**Requirement**
Search the records for the word "pencil". Copy every line where it appears.

**Input data**
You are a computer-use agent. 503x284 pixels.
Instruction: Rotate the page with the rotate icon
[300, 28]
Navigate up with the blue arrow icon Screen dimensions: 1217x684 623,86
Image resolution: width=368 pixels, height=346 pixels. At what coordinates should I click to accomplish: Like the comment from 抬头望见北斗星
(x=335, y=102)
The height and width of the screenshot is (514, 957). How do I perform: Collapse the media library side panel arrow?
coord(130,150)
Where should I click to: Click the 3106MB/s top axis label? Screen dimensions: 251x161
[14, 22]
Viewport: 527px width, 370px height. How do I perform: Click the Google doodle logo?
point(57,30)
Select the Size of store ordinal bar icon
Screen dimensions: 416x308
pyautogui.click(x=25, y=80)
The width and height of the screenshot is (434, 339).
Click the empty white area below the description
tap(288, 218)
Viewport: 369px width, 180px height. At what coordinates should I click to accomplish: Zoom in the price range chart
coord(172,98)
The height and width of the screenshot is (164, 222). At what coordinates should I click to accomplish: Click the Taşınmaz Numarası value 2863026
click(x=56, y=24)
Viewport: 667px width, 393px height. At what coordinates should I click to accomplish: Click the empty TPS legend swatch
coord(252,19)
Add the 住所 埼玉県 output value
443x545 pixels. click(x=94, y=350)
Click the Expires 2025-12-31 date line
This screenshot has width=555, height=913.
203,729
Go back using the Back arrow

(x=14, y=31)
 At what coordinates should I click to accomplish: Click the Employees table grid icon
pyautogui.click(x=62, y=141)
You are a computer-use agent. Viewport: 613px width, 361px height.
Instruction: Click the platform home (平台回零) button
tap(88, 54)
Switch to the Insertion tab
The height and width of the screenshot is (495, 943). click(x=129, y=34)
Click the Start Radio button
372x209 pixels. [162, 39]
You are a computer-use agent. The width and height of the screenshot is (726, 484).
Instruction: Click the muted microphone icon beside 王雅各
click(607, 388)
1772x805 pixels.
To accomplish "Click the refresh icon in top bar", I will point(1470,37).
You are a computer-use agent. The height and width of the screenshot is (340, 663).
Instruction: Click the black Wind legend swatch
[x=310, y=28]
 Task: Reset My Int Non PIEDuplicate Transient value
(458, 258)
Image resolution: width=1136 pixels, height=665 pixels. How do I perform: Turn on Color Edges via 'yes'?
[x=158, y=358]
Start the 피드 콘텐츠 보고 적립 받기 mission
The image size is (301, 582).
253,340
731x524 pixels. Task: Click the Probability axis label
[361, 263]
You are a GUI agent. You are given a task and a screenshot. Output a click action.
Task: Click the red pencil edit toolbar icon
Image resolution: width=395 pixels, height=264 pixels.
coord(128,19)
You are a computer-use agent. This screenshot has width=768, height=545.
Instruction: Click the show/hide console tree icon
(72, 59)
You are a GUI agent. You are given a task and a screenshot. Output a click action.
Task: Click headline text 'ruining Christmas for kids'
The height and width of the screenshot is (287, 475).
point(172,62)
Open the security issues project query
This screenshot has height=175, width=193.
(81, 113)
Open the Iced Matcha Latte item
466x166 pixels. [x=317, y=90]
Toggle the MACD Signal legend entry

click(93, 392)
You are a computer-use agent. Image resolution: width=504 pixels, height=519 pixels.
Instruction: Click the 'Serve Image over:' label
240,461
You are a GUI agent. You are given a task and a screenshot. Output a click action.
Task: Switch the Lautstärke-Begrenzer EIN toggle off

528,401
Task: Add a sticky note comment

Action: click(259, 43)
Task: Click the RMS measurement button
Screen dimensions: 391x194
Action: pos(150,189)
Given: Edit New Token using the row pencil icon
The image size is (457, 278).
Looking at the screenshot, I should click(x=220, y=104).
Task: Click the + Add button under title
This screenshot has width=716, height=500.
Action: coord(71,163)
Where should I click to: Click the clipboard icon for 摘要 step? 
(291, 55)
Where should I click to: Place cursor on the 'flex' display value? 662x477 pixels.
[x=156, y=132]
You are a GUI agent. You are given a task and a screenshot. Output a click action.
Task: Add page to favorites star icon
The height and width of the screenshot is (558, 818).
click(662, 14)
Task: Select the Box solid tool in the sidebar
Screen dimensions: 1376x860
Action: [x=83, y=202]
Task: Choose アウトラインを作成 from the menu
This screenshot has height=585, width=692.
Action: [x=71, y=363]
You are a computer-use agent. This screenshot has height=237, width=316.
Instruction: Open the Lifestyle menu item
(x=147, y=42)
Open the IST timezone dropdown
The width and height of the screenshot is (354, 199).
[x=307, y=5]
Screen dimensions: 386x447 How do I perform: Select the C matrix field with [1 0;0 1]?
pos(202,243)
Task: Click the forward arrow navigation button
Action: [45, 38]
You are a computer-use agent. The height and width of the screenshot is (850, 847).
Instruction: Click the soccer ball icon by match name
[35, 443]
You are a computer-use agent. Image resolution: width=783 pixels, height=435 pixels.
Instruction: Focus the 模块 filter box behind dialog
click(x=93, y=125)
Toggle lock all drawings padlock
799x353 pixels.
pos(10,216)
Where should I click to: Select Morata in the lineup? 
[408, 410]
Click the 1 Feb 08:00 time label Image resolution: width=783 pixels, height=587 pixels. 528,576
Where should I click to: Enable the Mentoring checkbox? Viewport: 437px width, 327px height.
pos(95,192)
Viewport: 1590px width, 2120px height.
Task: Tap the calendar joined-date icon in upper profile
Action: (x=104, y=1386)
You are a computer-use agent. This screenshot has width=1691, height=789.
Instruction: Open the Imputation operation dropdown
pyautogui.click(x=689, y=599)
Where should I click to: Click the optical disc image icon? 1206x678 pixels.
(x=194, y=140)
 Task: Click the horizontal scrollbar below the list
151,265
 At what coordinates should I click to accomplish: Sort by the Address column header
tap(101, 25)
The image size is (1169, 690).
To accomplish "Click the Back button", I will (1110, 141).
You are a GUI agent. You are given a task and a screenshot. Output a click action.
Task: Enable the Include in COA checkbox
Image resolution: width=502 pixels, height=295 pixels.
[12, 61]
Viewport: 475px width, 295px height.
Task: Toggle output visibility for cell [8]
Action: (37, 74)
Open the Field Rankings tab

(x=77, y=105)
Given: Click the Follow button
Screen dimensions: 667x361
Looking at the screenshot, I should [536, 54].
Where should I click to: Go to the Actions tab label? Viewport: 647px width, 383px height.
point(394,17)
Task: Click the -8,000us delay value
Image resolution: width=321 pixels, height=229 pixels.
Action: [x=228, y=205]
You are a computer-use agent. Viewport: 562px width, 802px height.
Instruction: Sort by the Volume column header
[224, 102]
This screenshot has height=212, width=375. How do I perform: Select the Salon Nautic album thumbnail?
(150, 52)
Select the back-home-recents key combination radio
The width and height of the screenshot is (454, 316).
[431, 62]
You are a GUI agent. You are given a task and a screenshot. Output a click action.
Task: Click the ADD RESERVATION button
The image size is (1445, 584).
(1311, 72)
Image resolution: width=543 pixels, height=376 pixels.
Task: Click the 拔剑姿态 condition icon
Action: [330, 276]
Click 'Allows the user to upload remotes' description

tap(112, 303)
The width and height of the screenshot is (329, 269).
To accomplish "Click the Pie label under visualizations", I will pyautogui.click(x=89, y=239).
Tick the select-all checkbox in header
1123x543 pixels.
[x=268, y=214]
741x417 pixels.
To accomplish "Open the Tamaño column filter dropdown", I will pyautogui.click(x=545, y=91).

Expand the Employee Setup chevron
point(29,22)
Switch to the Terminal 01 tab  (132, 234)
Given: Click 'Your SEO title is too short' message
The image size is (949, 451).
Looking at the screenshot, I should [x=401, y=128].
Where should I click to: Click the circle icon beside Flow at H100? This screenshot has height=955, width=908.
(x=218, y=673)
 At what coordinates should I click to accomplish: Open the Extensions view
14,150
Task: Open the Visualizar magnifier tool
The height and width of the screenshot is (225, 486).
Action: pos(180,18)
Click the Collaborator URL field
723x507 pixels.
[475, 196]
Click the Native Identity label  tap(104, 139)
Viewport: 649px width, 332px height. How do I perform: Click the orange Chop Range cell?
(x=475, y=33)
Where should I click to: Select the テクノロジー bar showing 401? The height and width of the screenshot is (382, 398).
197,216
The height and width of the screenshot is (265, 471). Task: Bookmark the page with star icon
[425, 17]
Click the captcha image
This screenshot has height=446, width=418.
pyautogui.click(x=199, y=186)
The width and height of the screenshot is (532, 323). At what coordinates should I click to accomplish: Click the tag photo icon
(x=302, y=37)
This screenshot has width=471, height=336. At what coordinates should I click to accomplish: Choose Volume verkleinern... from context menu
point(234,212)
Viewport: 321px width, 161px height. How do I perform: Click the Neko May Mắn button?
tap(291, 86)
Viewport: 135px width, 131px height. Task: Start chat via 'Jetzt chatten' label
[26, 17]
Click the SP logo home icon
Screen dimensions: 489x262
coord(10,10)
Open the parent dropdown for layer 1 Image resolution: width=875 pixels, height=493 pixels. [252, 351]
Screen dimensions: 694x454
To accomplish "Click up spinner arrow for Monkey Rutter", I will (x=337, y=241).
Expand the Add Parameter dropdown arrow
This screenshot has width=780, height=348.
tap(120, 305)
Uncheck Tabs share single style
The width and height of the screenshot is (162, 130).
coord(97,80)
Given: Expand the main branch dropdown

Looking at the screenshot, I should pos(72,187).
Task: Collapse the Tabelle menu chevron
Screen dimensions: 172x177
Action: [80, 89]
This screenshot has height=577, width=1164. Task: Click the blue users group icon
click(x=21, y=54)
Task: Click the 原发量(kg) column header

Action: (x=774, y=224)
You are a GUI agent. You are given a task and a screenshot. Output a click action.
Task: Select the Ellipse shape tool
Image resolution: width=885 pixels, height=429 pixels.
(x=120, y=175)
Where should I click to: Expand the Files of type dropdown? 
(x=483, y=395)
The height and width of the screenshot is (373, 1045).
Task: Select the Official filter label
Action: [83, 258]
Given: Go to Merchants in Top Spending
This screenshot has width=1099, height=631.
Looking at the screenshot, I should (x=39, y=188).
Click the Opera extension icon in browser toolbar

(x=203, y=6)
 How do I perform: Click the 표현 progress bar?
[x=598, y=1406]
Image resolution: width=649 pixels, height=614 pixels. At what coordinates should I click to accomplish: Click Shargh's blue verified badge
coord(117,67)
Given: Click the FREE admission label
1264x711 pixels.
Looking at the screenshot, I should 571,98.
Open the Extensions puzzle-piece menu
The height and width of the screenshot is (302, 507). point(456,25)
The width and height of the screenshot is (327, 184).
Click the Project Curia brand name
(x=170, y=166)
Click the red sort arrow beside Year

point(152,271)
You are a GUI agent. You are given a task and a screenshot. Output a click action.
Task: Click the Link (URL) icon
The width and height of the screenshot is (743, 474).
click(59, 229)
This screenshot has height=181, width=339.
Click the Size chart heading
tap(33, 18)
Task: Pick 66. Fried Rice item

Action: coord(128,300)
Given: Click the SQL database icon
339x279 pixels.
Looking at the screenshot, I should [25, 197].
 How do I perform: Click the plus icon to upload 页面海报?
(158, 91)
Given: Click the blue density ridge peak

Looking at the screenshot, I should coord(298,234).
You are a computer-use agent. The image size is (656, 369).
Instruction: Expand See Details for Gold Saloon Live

**Written solution**
Task: Click the red pencil edit toolbar icon
Given: Edit New Token using the row pencil icon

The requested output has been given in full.